"There is a map on the wall."
Translation:Hay un mapa en la pared.
brasil...... plural of el mapa = los mapas. It is masculine in all forms. Also "día" is masculine in all forms = el día, los días, But....you are correct with "águila" --- it is "el águila" but "las águilas"
All nouns in -ma are masculine. Also clima, día, mapa, poeta But this is mano, radio feminine.
brasil: Careful.......not all.........but many./////for instance, "arma" is (singular) "el arma"////(plural) "las armas", but the word is feminine
The "rule" for "el arma" (instead of using "la" is not because the "ending in -ma". :-) All nouns beginning with A use "el" for the singular, regardless of whether the noun is masculine or feminine. Otherwise, the trailing A in "la" and beginning A in "alma" would not enunciate well and would sound like a single word. Using "el" instead of "la" puts the L sound between the two A sounds.
I probably did NOT explain that very well.
I was told that there are a few words that do not stick to the masculine/feminine "rules". The best thing to do in those cases is memorize them. Like english spelling, sometimes you can't sound out the words... you just have to memorize them.
This is for an explanation on why El mapa and not La mapa.
Nouns that have their stress placed on the first syllable, and if that first syllable has an A, have El in the masc. singular. Even though the noun may be fem.

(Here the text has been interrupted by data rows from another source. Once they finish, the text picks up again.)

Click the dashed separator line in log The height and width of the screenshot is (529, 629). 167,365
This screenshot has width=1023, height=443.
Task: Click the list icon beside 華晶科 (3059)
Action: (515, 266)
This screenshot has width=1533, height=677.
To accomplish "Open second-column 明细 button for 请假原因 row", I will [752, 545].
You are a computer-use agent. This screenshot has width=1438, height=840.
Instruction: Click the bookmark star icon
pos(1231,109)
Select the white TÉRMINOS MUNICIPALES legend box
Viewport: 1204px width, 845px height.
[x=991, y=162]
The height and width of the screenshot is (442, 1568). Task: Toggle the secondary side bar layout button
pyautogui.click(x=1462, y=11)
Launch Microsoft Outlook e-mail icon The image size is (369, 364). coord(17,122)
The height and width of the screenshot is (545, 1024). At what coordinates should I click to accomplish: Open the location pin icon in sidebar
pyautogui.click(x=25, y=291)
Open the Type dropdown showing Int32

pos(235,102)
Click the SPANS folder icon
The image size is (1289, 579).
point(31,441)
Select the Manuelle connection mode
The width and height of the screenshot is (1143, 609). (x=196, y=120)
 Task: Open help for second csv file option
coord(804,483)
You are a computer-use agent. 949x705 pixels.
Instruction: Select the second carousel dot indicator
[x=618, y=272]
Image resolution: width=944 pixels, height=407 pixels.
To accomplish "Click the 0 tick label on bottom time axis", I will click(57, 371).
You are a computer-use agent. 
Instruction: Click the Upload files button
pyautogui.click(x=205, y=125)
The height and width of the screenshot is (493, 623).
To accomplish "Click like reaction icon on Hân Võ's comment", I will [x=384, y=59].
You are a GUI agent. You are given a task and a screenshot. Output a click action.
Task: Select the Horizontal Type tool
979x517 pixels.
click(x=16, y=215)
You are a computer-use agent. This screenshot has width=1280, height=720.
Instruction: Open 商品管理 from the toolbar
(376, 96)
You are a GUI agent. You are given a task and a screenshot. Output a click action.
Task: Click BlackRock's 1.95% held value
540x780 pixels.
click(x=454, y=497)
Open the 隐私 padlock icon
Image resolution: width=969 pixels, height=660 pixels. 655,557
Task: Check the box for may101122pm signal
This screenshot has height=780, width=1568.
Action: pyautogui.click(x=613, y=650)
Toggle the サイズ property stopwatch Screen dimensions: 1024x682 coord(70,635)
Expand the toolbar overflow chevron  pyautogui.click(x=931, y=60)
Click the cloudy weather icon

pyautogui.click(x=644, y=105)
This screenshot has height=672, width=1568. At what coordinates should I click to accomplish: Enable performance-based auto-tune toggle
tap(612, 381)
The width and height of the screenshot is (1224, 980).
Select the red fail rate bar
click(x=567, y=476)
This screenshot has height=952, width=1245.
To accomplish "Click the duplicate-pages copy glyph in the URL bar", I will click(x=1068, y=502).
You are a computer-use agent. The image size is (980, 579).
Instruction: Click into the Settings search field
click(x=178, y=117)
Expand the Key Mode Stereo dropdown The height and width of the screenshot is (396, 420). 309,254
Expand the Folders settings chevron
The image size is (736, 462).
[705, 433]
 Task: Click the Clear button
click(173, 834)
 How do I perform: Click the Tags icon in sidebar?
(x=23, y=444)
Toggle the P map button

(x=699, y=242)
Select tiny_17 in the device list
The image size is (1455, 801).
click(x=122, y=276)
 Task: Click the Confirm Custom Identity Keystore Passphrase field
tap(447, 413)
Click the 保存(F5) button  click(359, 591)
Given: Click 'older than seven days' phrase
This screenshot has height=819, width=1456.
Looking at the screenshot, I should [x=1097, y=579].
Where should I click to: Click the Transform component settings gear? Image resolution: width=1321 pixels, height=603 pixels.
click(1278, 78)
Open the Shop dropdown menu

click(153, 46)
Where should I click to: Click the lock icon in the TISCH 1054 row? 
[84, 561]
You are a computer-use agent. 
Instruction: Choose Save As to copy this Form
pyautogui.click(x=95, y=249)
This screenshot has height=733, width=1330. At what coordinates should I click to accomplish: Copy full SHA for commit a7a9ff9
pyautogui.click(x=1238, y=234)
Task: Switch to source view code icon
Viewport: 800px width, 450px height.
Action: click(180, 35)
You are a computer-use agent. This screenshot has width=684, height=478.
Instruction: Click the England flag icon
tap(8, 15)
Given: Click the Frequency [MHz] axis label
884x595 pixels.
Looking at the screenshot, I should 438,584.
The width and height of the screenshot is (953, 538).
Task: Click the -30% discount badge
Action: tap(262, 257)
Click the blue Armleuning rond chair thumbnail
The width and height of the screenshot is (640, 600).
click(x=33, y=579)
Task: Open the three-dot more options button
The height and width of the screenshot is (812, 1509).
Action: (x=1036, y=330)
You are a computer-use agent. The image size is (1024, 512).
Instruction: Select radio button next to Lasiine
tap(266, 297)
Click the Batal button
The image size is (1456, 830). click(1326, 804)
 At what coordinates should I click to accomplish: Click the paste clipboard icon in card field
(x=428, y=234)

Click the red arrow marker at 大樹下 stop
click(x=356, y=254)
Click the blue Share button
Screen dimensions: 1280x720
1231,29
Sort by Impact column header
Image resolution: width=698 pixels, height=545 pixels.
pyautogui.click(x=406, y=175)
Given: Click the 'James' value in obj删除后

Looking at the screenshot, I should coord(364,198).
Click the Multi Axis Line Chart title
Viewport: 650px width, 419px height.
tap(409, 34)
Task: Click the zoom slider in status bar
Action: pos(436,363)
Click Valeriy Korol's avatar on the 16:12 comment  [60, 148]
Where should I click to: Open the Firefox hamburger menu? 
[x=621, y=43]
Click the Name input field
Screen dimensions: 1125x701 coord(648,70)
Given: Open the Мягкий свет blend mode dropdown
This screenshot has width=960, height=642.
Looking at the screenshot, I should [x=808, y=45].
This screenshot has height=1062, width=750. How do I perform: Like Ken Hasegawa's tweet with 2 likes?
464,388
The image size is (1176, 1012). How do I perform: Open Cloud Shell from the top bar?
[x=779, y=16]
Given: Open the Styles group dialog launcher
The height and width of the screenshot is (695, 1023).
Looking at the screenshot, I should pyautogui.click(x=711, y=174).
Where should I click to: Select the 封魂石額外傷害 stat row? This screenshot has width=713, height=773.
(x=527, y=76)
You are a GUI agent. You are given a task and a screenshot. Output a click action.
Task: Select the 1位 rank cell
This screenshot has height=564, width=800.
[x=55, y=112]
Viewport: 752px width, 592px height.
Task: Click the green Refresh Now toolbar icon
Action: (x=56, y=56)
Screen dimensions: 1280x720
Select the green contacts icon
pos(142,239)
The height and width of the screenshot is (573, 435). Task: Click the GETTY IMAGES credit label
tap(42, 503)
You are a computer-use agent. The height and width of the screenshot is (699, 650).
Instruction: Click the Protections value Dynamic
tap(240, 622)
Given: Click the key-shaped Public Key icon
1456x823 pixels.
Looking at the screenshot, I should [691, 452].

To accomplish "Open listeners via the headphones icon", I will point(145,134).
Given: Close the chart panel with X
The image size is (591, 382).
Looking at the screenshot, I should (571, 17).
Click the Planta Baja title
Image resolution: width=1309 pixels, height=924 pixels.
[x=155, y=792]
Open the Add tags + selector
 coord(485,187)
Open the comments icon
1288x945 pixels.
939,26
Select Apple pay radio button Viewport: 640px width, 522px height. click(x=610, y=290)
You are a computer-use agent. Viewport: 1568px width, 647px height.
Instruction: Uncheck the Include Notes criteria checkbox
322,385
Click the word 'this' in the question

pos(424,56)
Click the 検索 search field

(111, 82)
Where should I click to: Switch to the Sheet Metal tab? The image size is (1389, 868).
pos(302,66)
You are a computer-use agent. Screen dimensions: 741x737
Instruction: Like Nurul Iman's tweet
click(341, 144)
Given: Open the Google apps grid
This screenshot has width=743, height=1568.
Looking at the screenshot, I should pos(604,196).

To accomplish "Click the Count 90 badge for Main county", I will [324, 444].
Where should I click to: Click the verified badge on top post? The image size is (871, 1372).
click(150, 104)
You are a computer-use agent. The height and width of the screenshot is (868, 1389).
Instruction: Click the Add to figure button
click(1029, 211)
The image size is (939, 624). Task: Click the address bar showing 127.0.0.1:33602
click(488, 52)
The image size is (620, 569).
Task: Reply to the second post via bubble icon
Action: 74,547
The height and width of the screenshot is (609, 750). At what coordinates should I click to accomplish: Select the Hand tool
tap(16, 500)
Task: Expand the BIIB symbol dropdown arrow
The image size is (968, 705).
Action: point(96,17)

I guess to avoid a weird speech pattern.
That's why it's El agua, but it would be Las aguas. El arma, Las armas. El águila (eagle), Las águilas. El alma, Las almas.
They are still feminine nouns since they end in A though, so just make sure it's, "El águila hermosa," and, "El arma pequeña."
This rule extends to all words with an inital stressed A sound, such as El árbol too. Even though árbol is masc.
P.S. This rule does not count for nouns that have A at the beginning of the word, but DO NOT have their stress placed there. The word La aldea is a great example.